» Work to complete
A: Copy out the passage of the concept map text that begins with the words "These characteristics have" and ends with "participate in course.", word for word.
B: In the text on digital concept maps, what standards can a digital concept map be saved according to?

» Excerpt
-------------------------

Changeability: Digital concept map can be continuously modified and improved. Modern software of concept maps permits changing E-map aspects, such as: color, formatting, reformulating, highlighting some concepts and adding comments on concepts. Accessibility: All learners can access E-content in concept map easily and rapidly. Also, they can search in the map for any major or sub-concept. Cooperation: Modern software permits building or modifying digital concept map- at real time- cooperatively across the web. Shareability: Digital concept map can be saved according to E-content design standards (SCORM). Thus, it can be shared, exchanged and played on various E-platforms.

These characteristics have made digital concept maps an effective tool of E-content building, presenting learning content and enhancing learning and education processes. Many researchers (Allen, Schaleben-Boateng, Davey, Hang & Pergament, 2015; Filiz, Trumpower & Atas, 2013; Gonzalez-Brignardello, 2008; Suthers, 2005; Tergan, 2005b) handled various patterns of employing digital concept maps for learning and education purposes in e-learning environment as follows:

• •Exploration method in e-learning environment; they illustrate the relation between learner, course content and scholastic program content. At the same time, they act as an advanced organizer of course various sources. They also organize all sources used by teachers and students who participate in course.

• •Learning activity: they are used to enhance learner, direct him towards objectives and activities and deepen his learning. Learner builds concept map on his own; it's the most common use of concept maps in which maps are used as an introduction of building learning model. So, concept maps are utilized for achievement and positive motivational aspects (Schaal, 2010).A significant improvement is shown in the conceptual performance of children who have constructed computer-generated maps using the system compared to other childrenwho have manually drawn them. An evaluation of the interactions between concept mapping and simulations is done, demonstrating that the performance of the first group of pupils in simulations is better than that of the second group (Marqués & Pelta, 2017).

• •Expert models to represent knowledge: this use focused on learners' efforts in building concept map. It shows conceptual contact, theoretical aspects, and academic structure and relations of learning unit. These sources substantially focus on drawing the students' attention towards building knowledge network. This map permits building courses attractively.

• •As an evaluative tool, concept maps are used, in this pattern, as an assessment tool focusing on learners' work and concern of evaluation process (Filiz et al., 2013).

-------------------------

» Recorded data

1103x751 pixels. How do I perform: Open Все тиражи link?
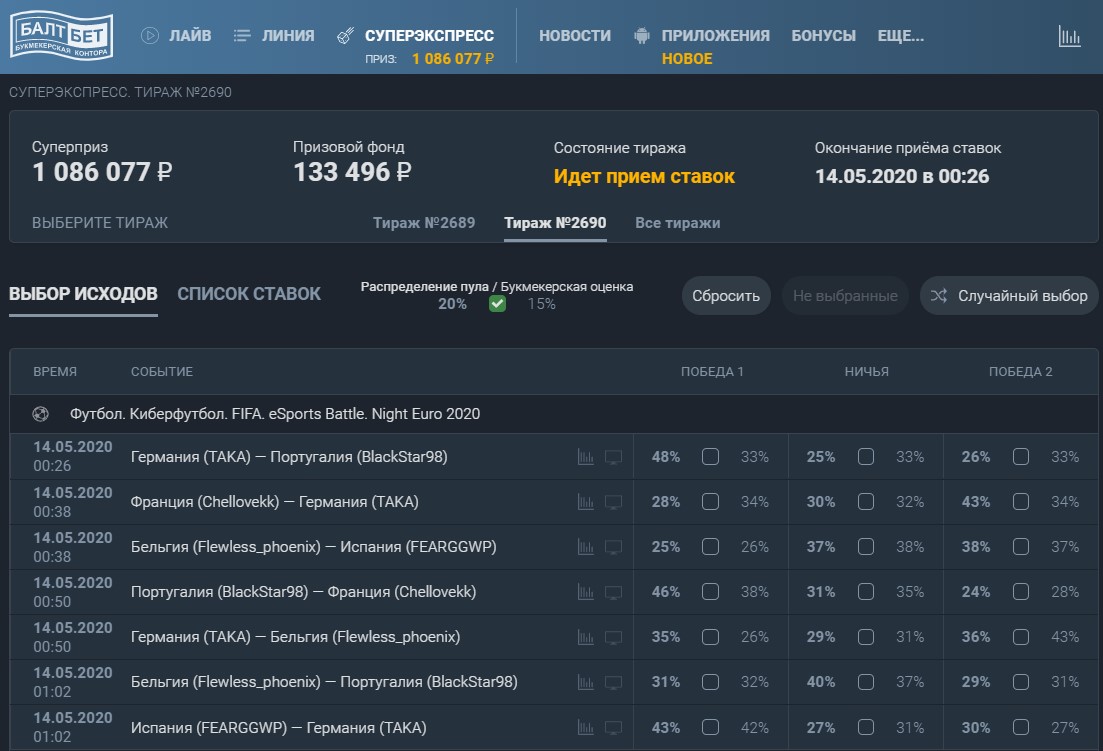coord(677,223)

-------------------------

» Solutions to the problems
A:
These characteristics have made digital concept maps an effective tool of E-content building, presenting learning content and enhancing learning and education processes. Many researchers (Allen, Schaleben-Boateng, Davey, Hang & Pergament, 2015; Filiz, Trumpower & Atas, 2013; Gonzalez-Brignardello, 2008; Suthers, 2005; Tergan, 2005b) handled various patterns of employing digital concept maps for learning and education purposes in e-learning environment as follows:

• •Exploration method in e-learning environment; they illustrate the relation between learner, course content and scholastic program content. At the same time, they act as an advanced organizer of course various sources. They also organize all sources used by teachers and students who participate in course.

B: It can be saved according to E-content design standards (SCORM).